#### Task to complete:
Set down nothing but the lines from the one containing "Where should I click to: Open" to the final line of the material, exactly as written, and drop the pictures.

#### Input records:
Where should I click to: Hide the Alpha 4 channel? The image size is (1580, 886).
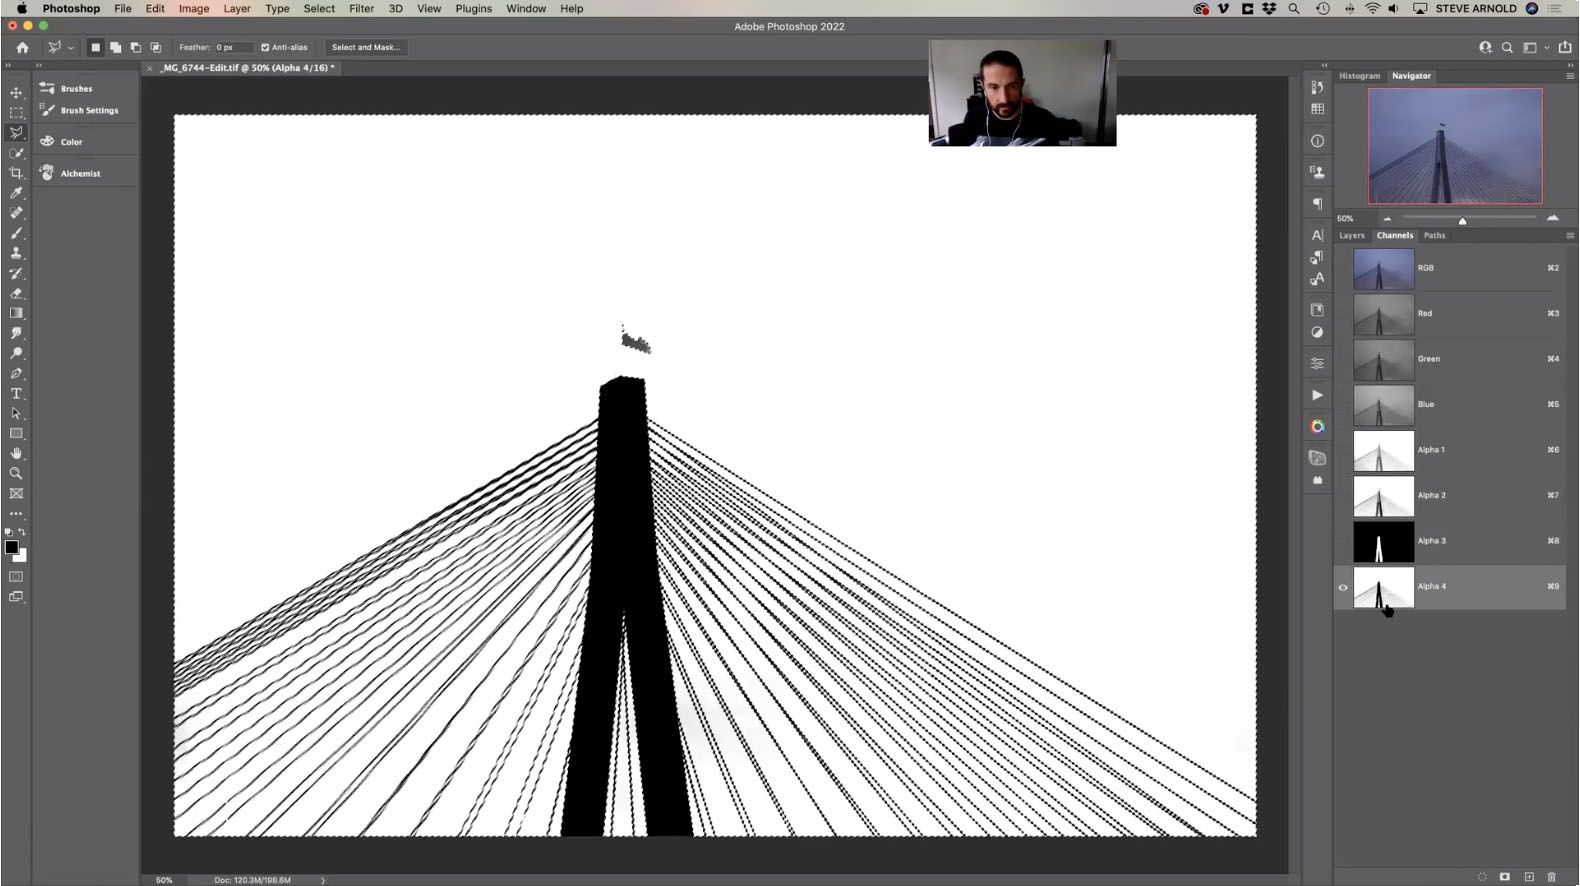(x=1343, y=587)
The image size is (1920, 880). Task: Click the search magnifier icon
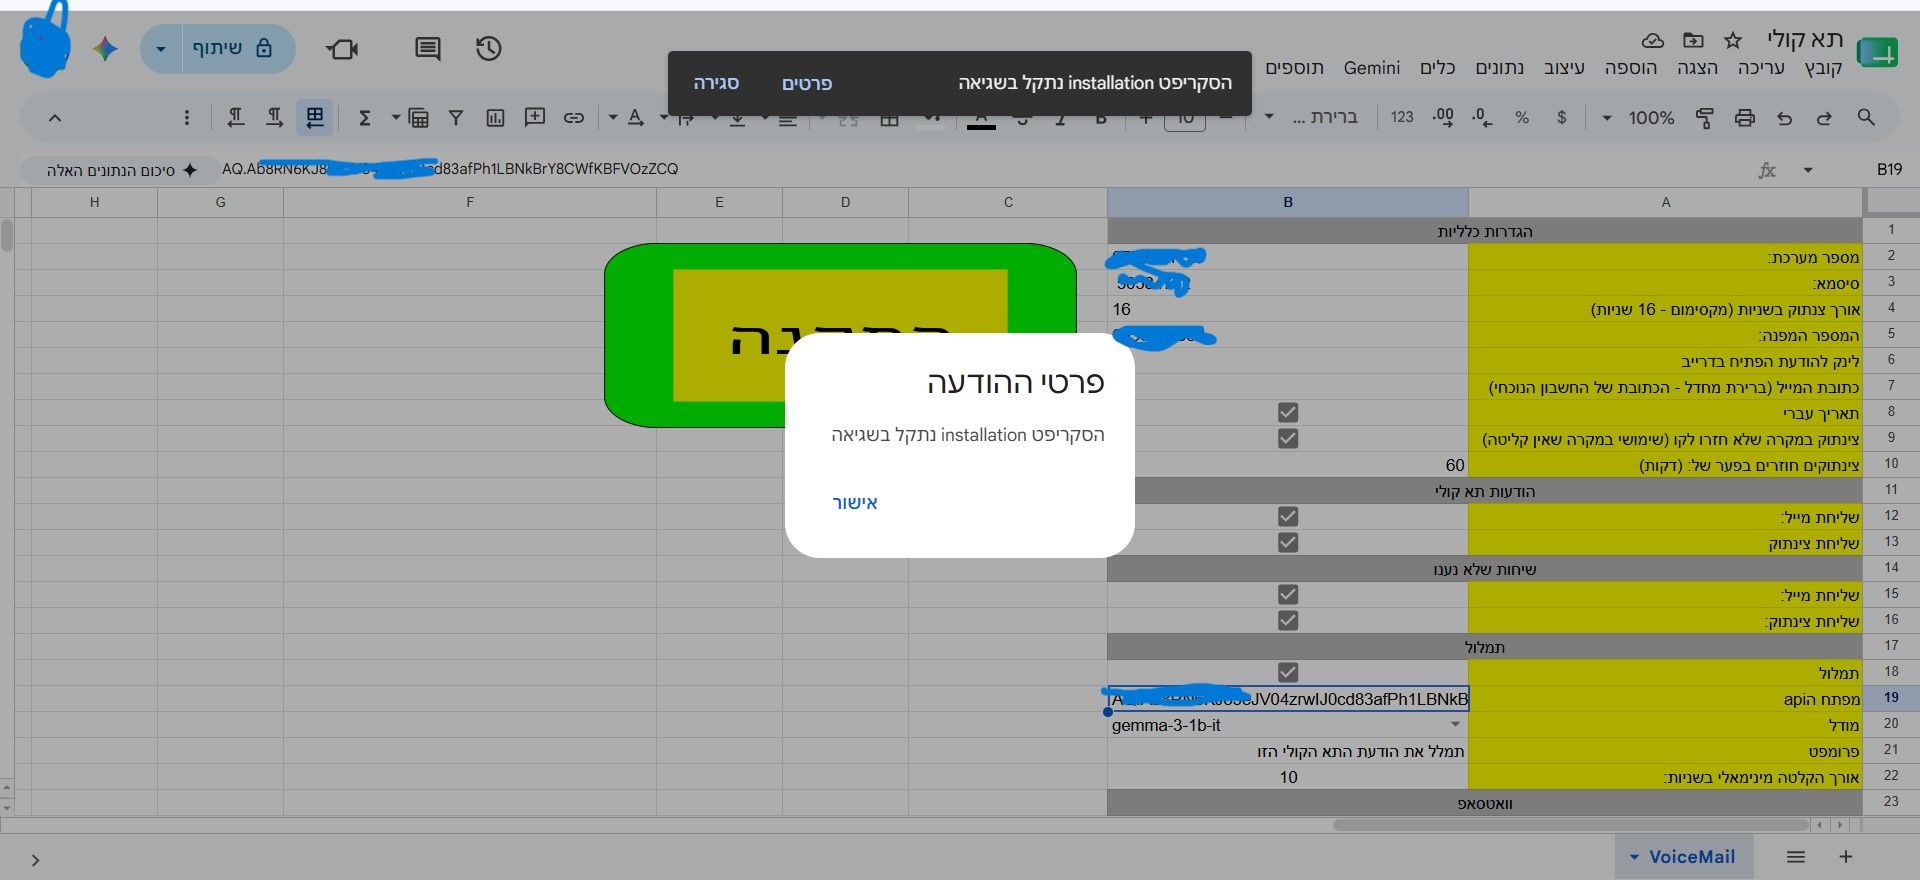pos(1866,117)
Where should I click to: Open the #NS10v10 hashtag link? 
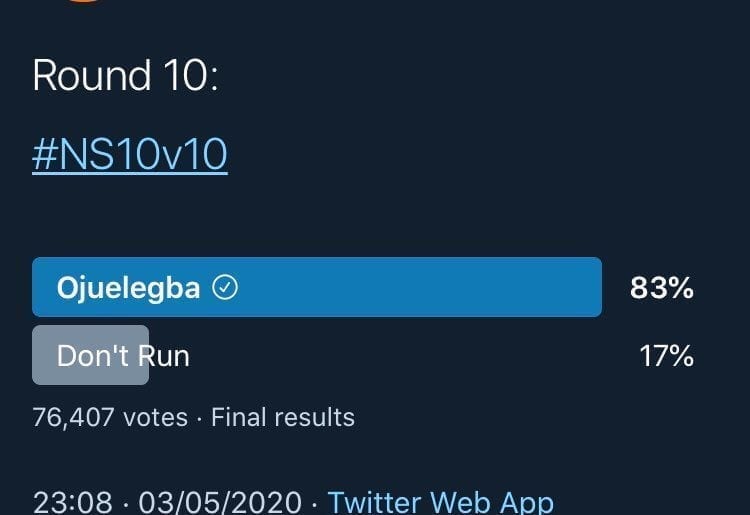click(x=130, y=155)

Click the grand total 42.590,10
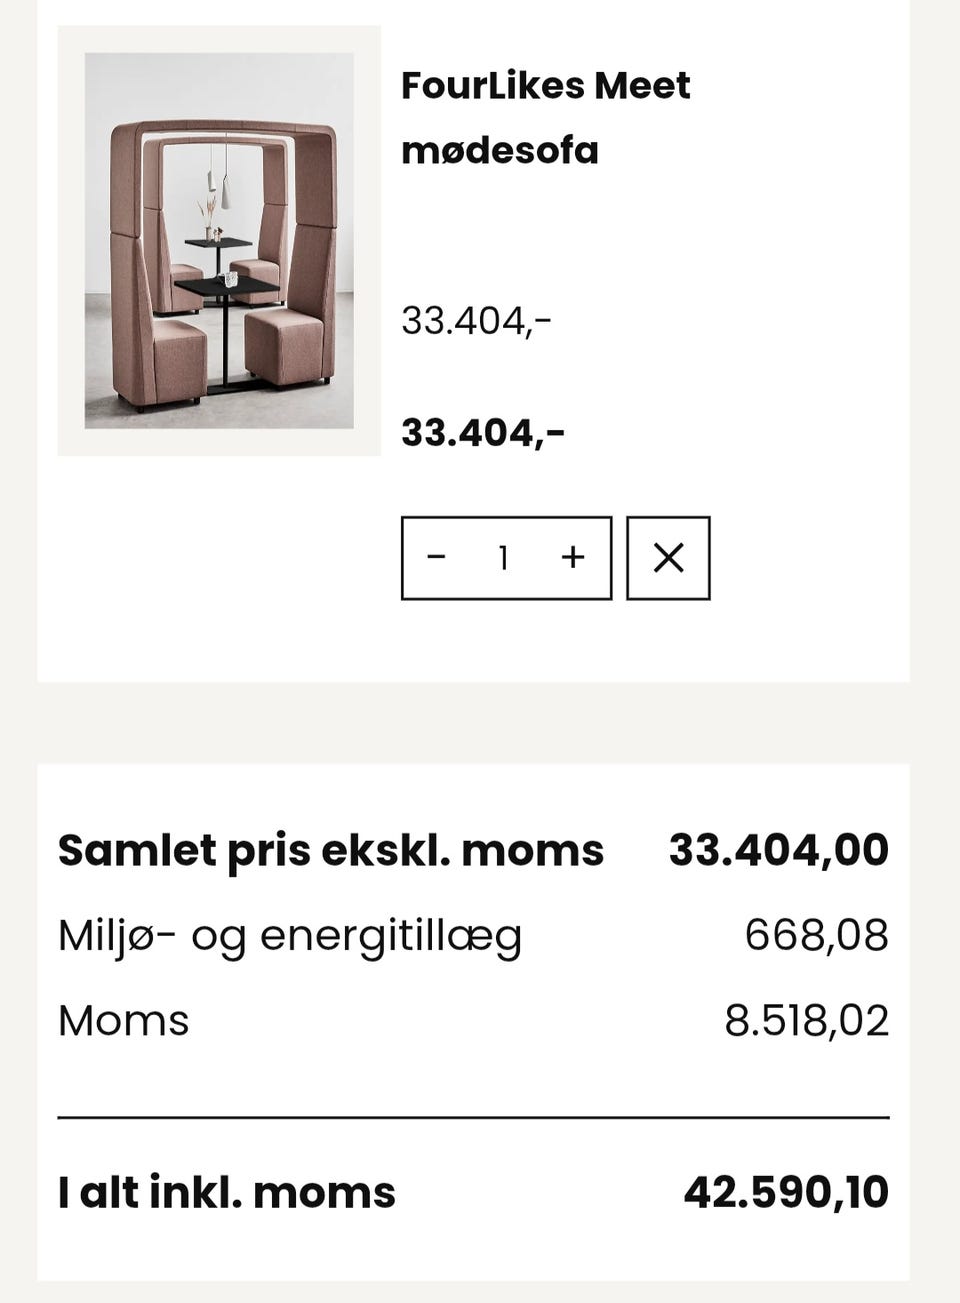point(786,1193)
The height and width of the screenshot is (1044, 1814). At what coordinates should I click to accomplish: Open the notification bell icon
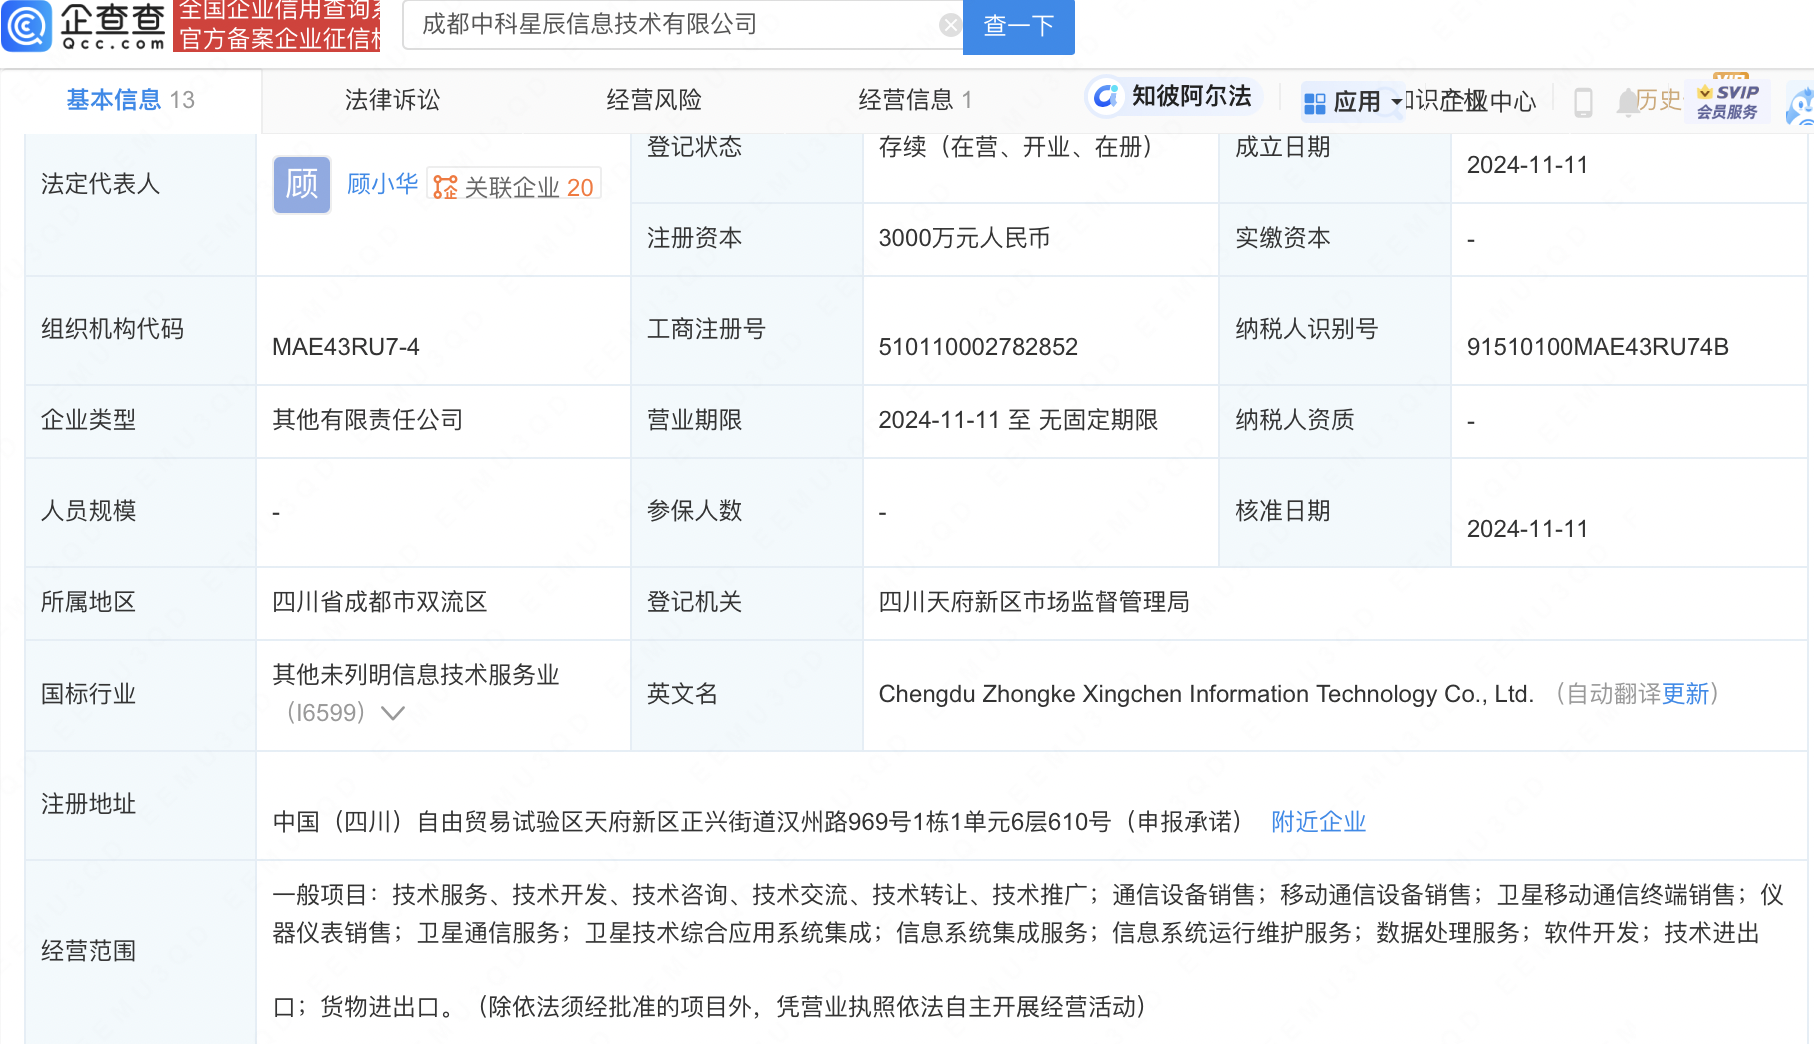[x=1627, y=101]
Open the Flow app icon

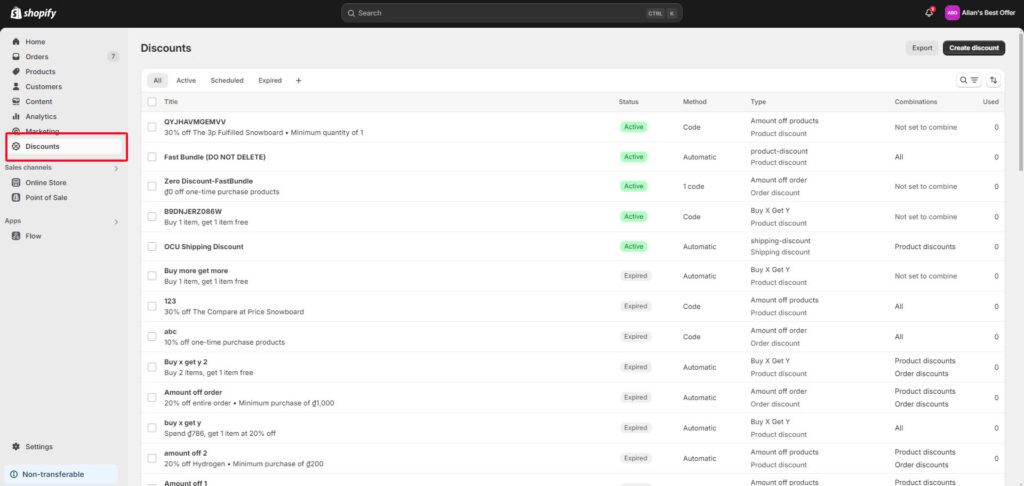click(16, 236)

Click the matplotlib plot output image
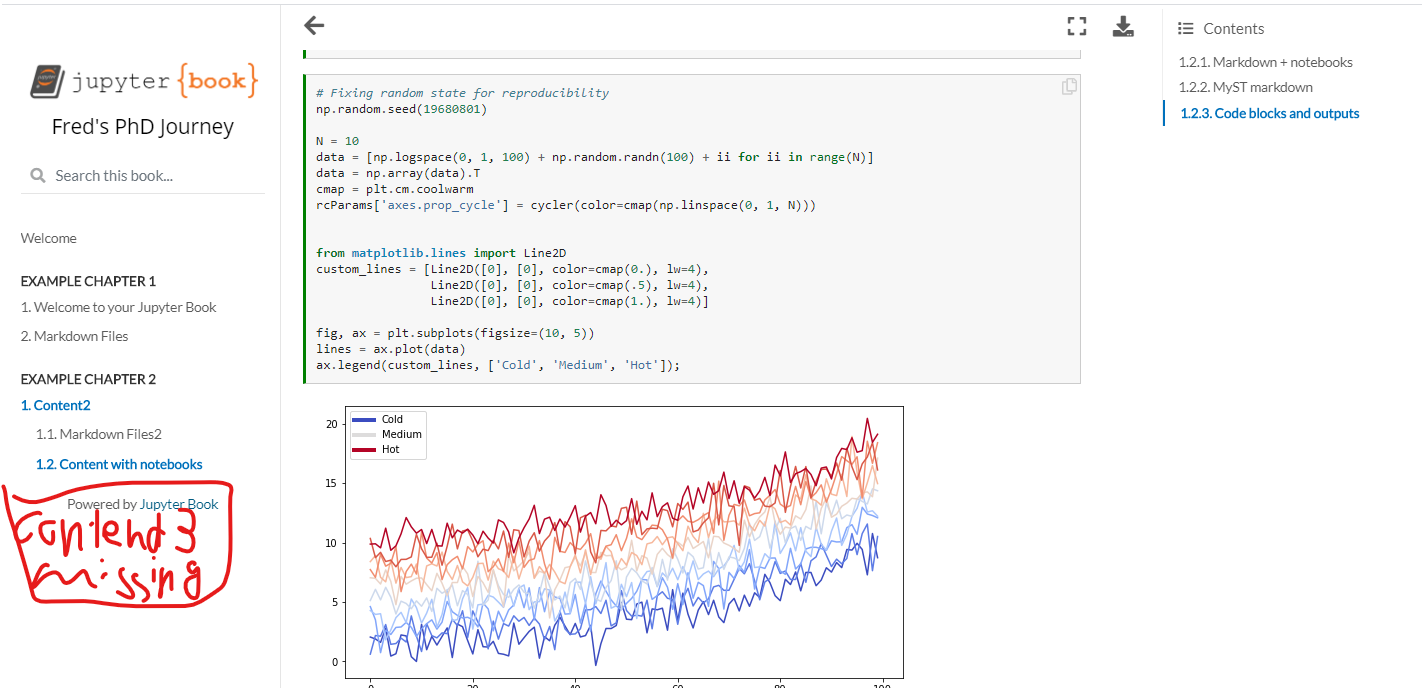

#### Answer to this problem:
Where should I click to: Open the #NS10v10 hashtag link? 
click(x=130, y=155)

Click the grand total 42.590,10
point(786,1193)
The height and width of the screenshot is (1044, 1814). At what coordinates should I click to accomplish: Open the notification bell icon
[x=1627, y=101]
Open the Flow app icon

click(16, 236)

Click the matplotlib plot output image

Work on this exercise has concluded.